*** Begin section ***

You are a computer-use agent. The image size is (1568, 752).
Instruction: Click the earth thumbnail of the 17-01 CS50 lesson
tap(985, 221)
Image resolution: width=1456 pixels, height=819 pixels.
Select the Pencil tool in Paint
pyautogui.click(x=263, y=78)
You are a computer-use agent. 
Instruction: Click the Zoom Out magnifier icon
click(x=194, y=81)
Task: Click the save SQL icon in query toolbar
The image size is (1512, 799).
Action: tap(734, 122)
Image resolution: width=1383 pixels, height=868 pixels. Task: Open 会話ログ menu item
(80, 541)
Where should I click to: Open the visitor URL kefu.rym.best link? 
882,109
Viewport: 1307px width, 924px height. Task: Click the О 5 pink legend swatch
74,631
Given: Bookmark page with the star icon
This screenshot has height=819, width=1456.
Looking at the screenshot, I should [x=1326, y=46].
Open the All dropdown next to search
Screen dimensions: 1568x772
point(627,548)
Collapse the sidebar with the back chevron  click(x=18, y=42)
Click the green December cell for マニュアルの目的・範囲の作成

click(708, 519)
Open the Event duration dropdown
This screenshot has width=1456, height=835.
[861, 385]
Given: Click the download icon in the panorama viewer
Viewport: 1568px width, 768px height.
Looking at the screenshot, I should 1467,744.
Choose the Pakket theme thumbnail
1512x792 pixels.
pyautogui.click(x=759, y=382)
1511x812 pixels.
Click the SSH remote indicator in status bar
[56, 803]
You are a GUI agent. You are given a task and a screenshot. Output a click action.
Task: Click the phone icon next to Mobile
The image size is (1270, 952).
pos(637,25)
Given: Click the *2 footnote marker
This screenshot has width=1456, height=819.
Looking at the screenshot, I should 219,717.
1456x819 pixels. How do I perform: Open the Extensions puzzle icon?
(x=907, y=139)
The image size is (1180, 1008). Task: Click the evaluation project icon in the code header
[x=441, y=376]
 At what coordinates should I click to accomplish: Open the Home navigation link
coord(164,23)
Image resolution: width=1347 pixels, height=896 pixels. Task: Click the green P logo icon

*** End section ***

* What this task involves: All of the data above should be set down word for word.

* Output of the task:
You are a computer-use agent. The image size is (1568, 752).
Instruction: Click the earth thumbnail of the 17-01 CS50 lesson
tap(985, 221)
Image resolution: width=1456 pixels, height=819 pixels.
Select the Pencil tool in Paint
pyautogui.click(x=263, y=78)
You are a computer-use agent. 
Instruction: Click the Zoom Out magnifier icon
click(x=194, y=81)
Task: Click the save SQL icon in query toolbar
The image size is (1512, 799).
Action: tap(734, 122)
Image resolution: width=1383 pixels, height=868 pixels. Task: Open 会話ログ menu item
(80, 541)
Where should I click to: Open the visitor URL kefu.rym.best link? 
882,109
Viewport: 1307px width, 924px height. Task: Click the О 5 pink legend swatch
74,631
Given: Bookmark page with the star icon
This screenshot has height=819, width=1456.
Looking at the screenshot, I should [x=1326, y=46].
Open the All dropdown next to search
Screen dimensions: 1568x772
point(627,548)
Collapse the sidebar with the back chevron  click(x=18, y=42)
Click the green December cell for マニュアルの目的・範囲の作成

click(708, 519)
Open the Event duration dropdown
This screenshot has width=1456, height=835.
[861, 385]
Given: Click the download icon in the panorama viewer
Viewport: 1568px width, 768px height.
Looking at the screenshot, I should 1467,744.
Choose the Pakket theme thumbnail
1512x792 pixels.
pyautogui.click(x=759, y=382)
1511x812 pixels.
Click the SSH remote indicator in status bar
[56, 803]
You are a GUI agent. You are given a task and a screenshot. Output a click action.
Task: Click the phone icon next to Mobile
The image size is (1270, 952).
pos(637,25)
Given: Click the *2 footnote marker
This screenshot has width=1456, height=819.
Looking at the screenshot, I should 219,717.
1456x819 pixels. How do I perform: Open the Extensions puzzle icon?
(x=907, y=139)
The image size is (1180, 1008). Task: Click the evaluation project icon in the code header
[x=441, y=376]
 At what coordinates should I click to accomplish: Open the Home navigation link
coord(164,23)
Image resolution: width=1347 pixels, height=896 pixels. Task: Click the green P logo icon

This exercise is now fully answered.